I Got A Response Regarding My Facebook Threat API Access

January 26, 2017

I am pushing forward my security research, and profiling what threat information APIs and platforms are up to. I rarely ever dive into any API without actually signing up for an API, getting some keys, and actually get to work making API calls. I have come across a number of APIs that are just fronts so that they can get in ProgrammableWeb directory, or just issue a press release that they have an API, so I usually prefer to fire things up and validate an API does what is being advertised.

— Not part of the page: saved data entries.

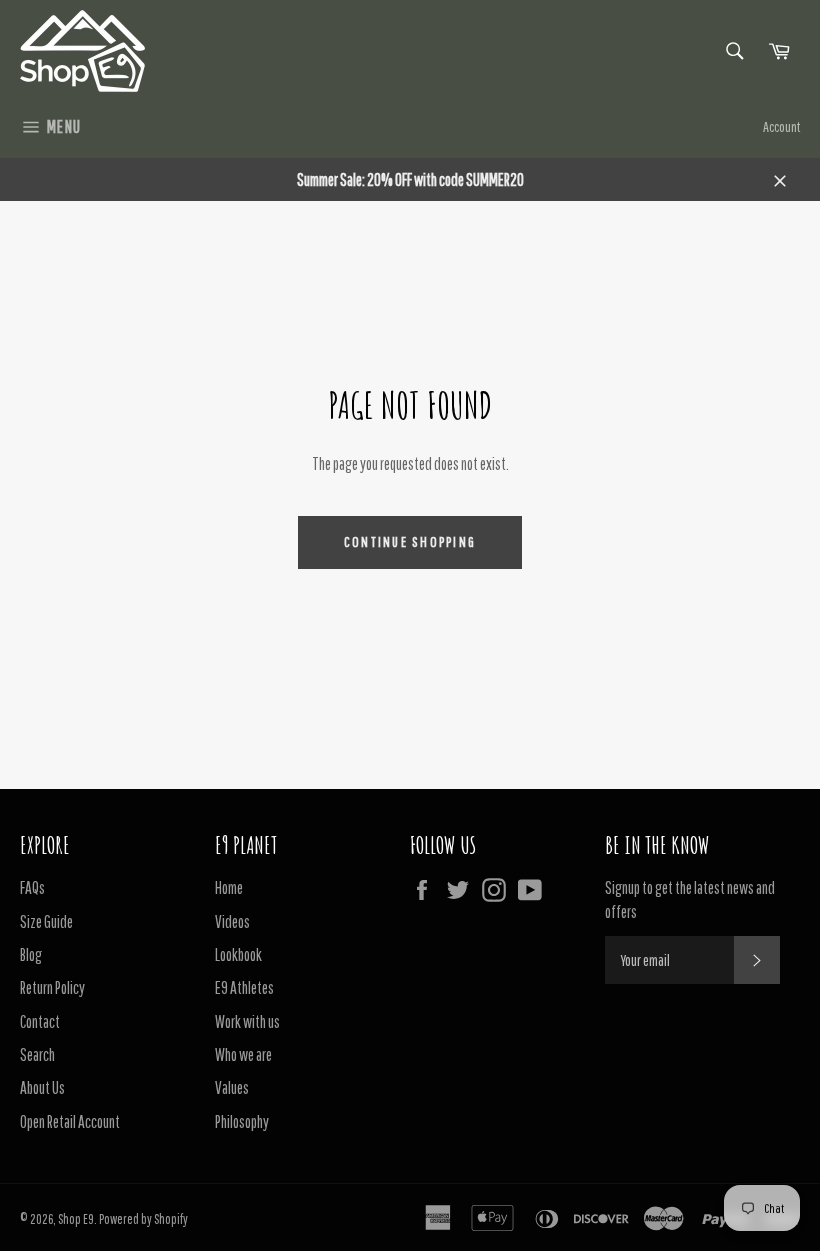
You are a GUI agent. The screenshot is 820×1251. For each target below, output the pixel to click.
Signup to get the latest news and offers (690, 899)
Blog (31, 954)
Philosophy (242, 1121)
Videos (232, 921)
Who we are (243, 1054)
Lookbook (238, 954)
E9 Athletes (244, 987)
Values (232, 1087)
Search (37, 1054)
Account (781, 126)
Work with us (247, 1021)
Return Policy (52, 987)
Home (229, 887)
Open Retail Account (70, 1121)
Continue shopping (410, 541)
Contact (40, 1021)
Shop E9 (76, 1219)
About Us (42, 1087)
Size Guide (46, 921)
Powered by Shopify (143, 1219)
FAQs (32, 887)
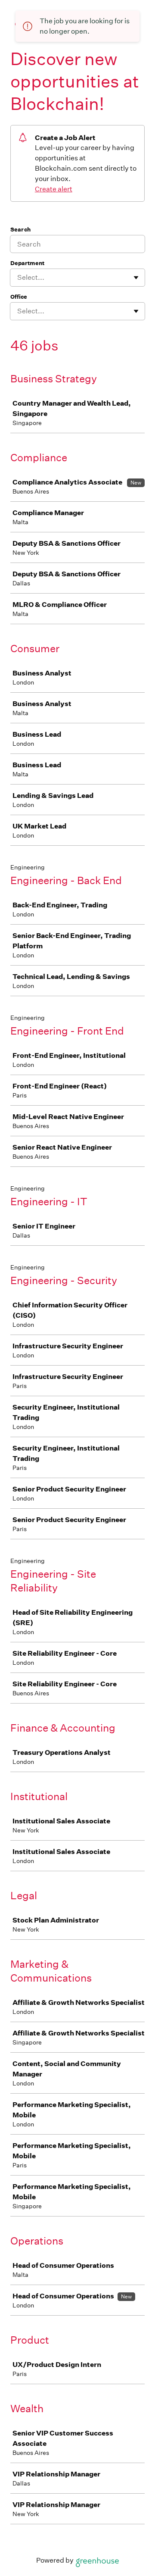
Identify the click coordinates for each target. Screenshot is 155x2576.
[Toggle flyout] (136, 277)
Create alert (53, 189)
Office (18, 296)
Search (20, 229)
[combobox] (18, 277)
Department (27, 263)
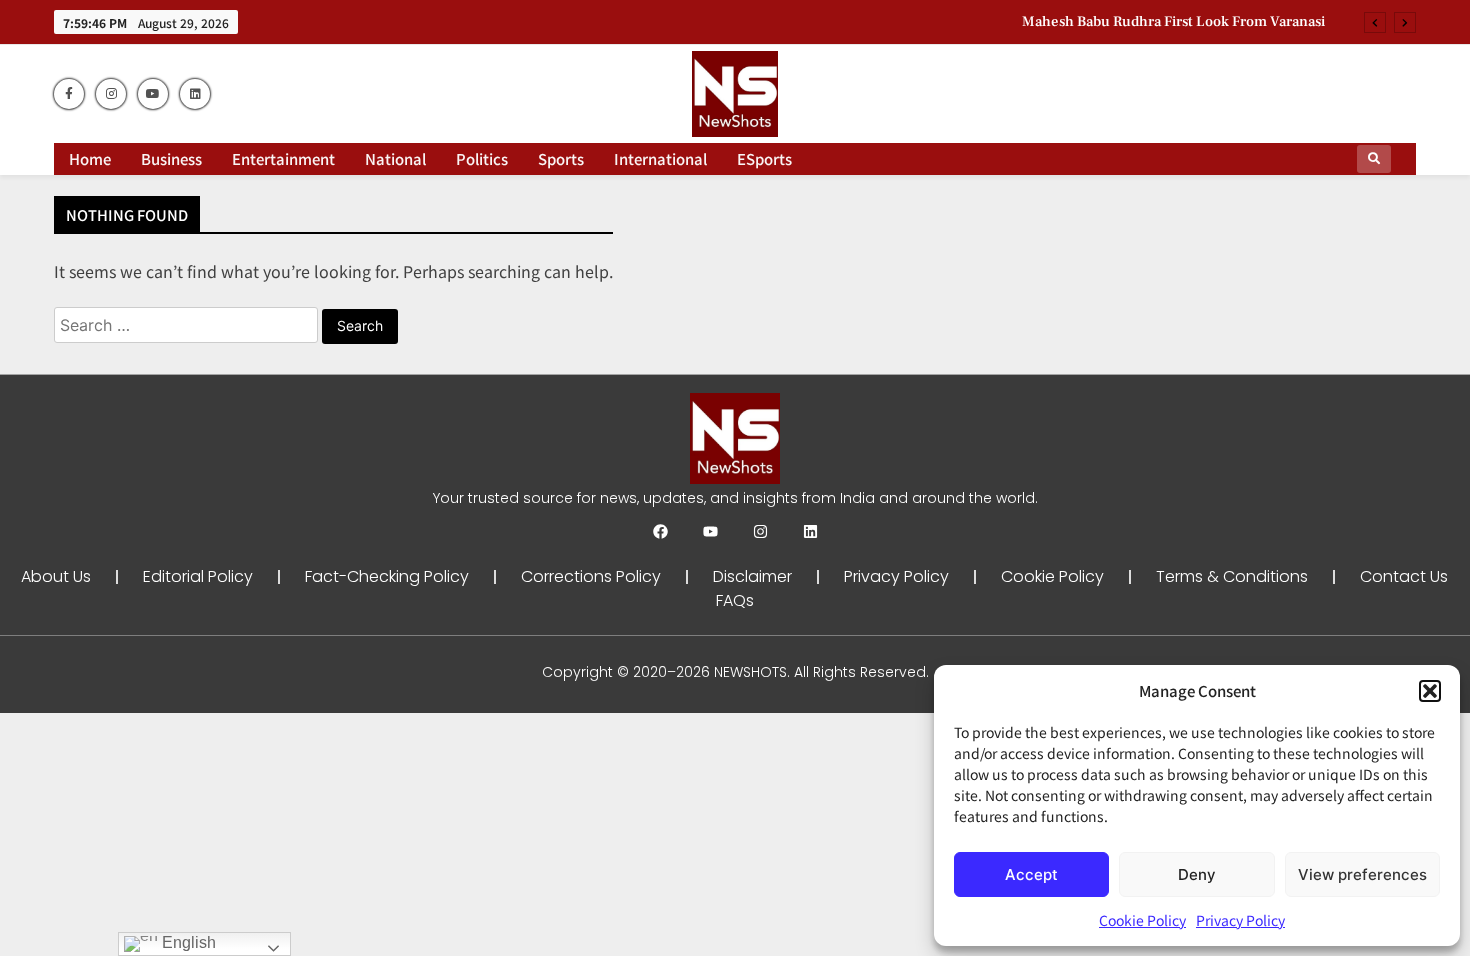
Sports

There is no better way to truly get to know an API than to actually make API calls against it and get to work doing some integration. While profiling the Facebook ThreatExchange API I did what I normally do--requested some keys. The platform doesn't allow for self-service access, so I had to wait for a response, which came as an email a couple days later:

Hello Kin,

Thank you for applying to ThreatExchange! Currently, we are in beta and focused on solving the challenges of companies with dedicated abuse detection or incident response teams seeking to share threat intelligence.
At this moment, we don't feel the product is ready for your use-case, but we hope it will be in the near future and will reach back out once it is. We appreciate your patience and understanding.

Please reach out to us if you feel this message is in error or if you have ideas on how we can best support your interest(s).

Best,

Facebook ThreatExchange Team

I do not fault companies for not giving away instant self-service access to their API resources. There are plenty of badly behaved 3rd party developers out there. I do encourage them to try and consider other uses cases beyond just their partner implementations, and 3rd party developer integrations. Journalists, researchers, regulators, and analysts like me all need access and can bring a variety of benefits to the platform beyond integrations.

When it comes to the Facebook ThreatExchange API I am looking to drum up more attention and interest in what they are up to. I really think that if we are going to do this correctly, it will need a lot of attention, a lot of companies at the table, especially leaders like Facebook who have a significant portion of the threat data. I guess I will take what I've learned and educate myself about other threat information exchange platforms, and focus on those efforts (which seems silly), but without access, it is about all I can do.